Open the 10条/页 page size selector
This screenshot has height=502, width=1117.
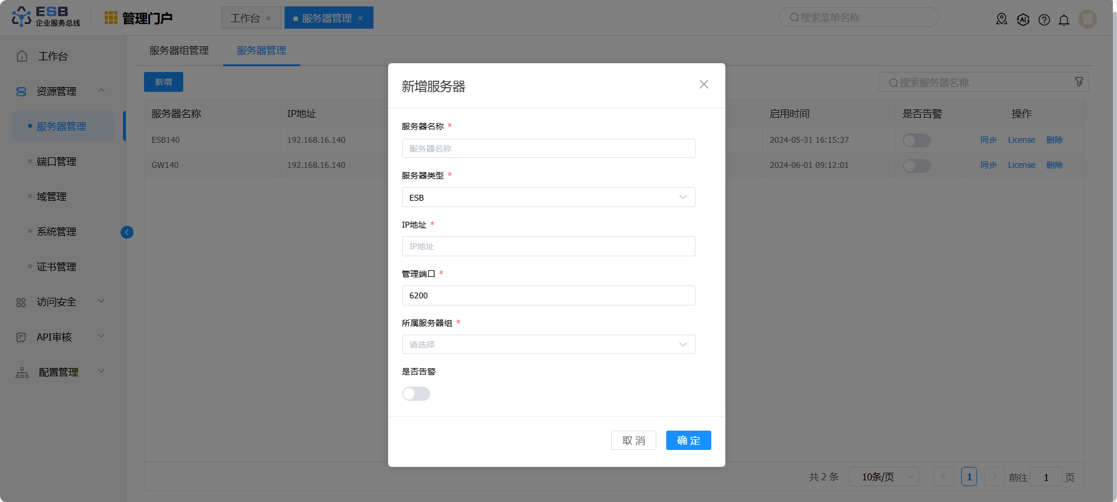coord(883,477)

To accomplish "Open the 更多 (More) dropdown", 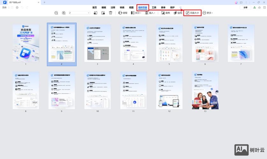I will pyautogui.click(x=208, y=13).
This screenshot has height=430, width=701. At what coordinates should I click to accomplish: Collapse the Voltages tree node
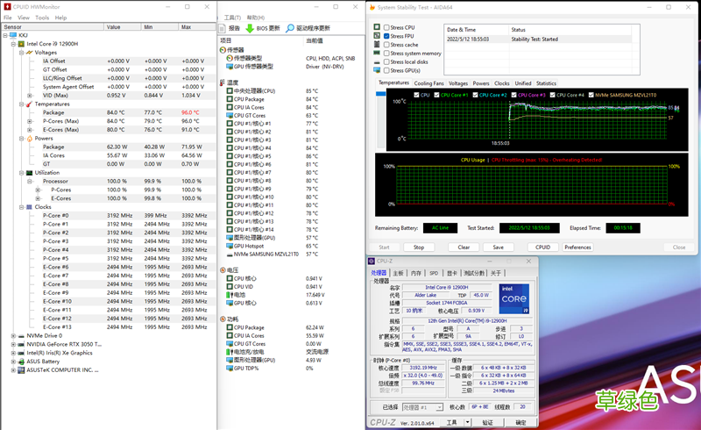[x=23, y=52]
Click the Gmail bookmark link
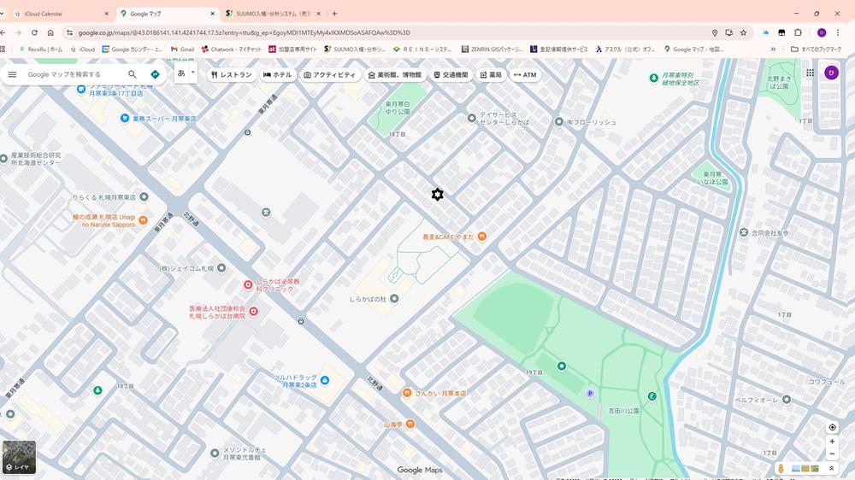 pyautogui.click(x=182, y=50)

+++++

> **TASK STATEMENT**: Nothing but the lines from the line containing "This screenshot has height=430, width=701." through the last line of the listing above should appear, output exactly, with no pictures.

> **RESPONSE TO THIS EXERCISE**:
This screenshot has height=430, width=701. At what coordinates should I click to accomplish: Collapse the Voltages tree node
[x=23, y=52]
Click the Gmail bookmark link
 pyautogui.click(x=182, y=50)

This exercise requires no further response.